--- SOURCE TEXT ---

# Covariant derivative on associated vector bundle under change of section

Let $$(P,\pi,M;G)$$ be a principal bundle with connection form $$A\in\mathcal{C}(P)$$ and let $$\rho:G\rightarrow\mathrm{GL}(V)$$ be a representation of $$G$$ on some finite-dimensional vector space $$V$$. From these data we can construct an associated vector bundle $$E=P\times_\rho V$$ with typical fibre $$V$$. Using the parallel transport induced by $$A$$ on $$E$$ we can define a covariant derivative $$\nabla^A:\Gamma(E)\longrightarrow\Omega^1(M,E)$$ on $$E$$. There is also another (equivalent) way to introduce this covariant derivative: start with equation (1) (derived in the following) and show its invariance under a change of local section. $$\textbf{This is where I am stuck}$$. See below for details.

--- DATA PROVIDED ---

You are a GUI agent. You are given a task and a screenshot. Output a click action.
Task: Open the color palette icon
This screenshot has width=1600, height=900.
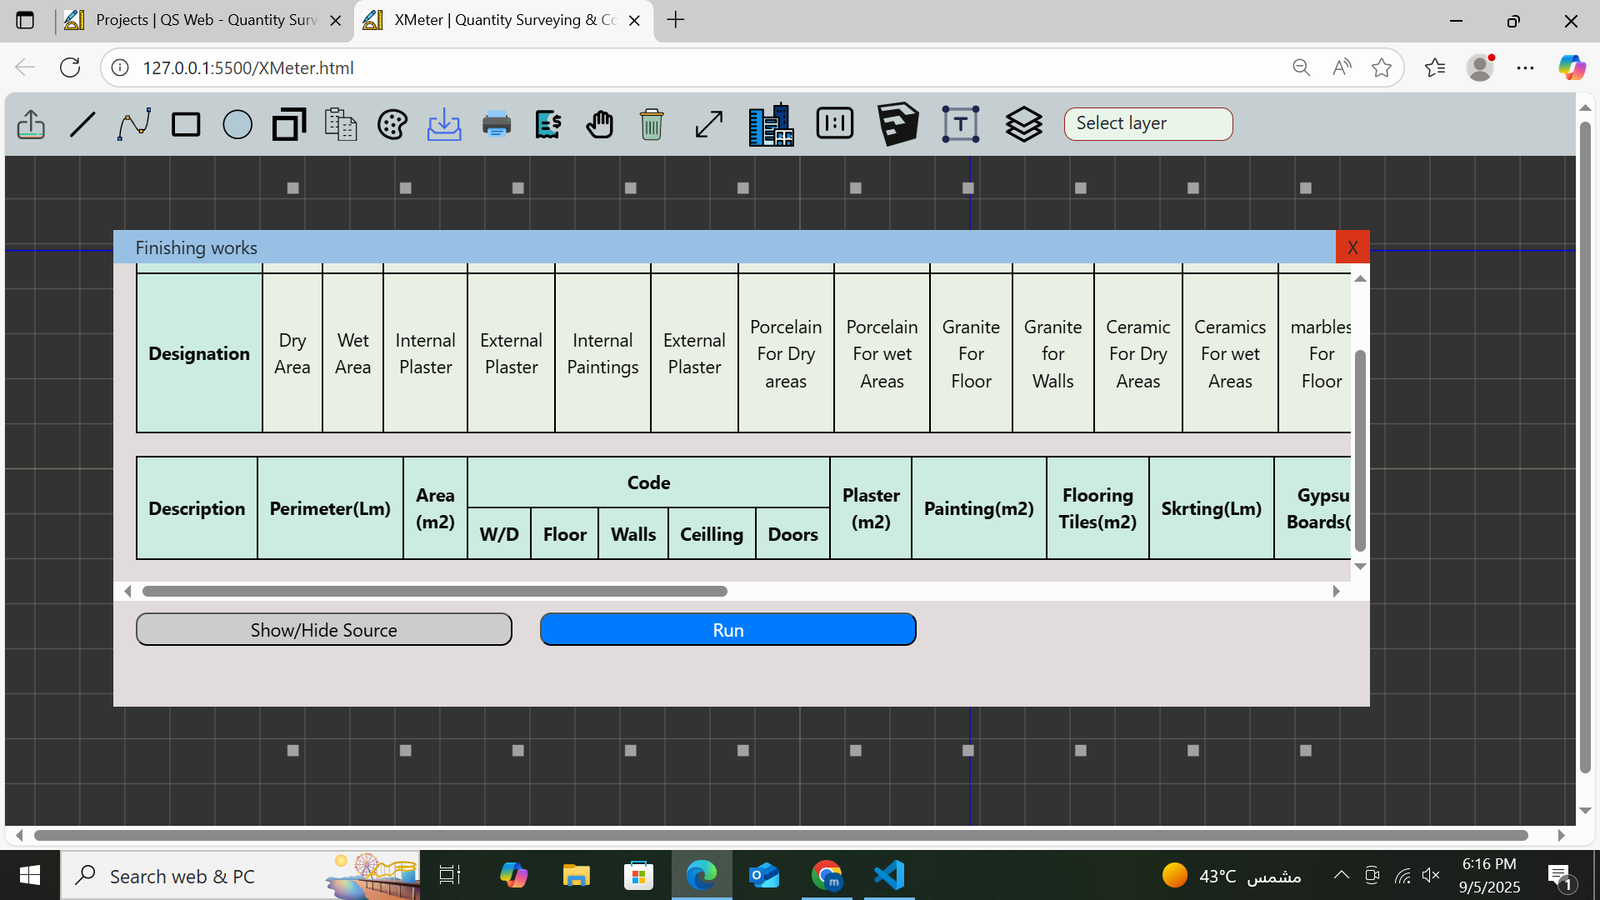(392, 124)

---

STATED TASK A >> In the post on the covariant derivative under change of section, what step does the writer say they are stuck on?
STATED TASK B >> Carry on the post about the covariant derivative on an associated vector bundle, starting right after its final sentence.

EXERCISE OUTPUT A >> Showing that equation (1) is invariant under a change of local section.

EXERCISE OUTPUT B >>
Let $$s:U\rightarrow P$$ be a local section of $$P$$ and $$\Phi:U\rightarrow E$$ a local section of $$E$$. Then we can find a smooth map $$\phi:U\rightarrow V$$ such that $$\Phi(x)=[s(x),\phi(x)]$$ on $$U$$. We can also pull back the connection $$A$$ to $$A_s=s^\ast A\in\Omega^1(U,\mathfrak{g})$$. The covariant derivative of $$\Phi$$ can then be written as

$$$$(\nabla^A_X\Phi)(x)=[s(x),\mathrm{d}\phi(X(x))+\rho_\ast(A_s(X(x))\phi(x)], \qquad\qquad\qquad\qquad (1)$$$$ where $$X\in\mathfrak{X}(U)$$ is a vector field.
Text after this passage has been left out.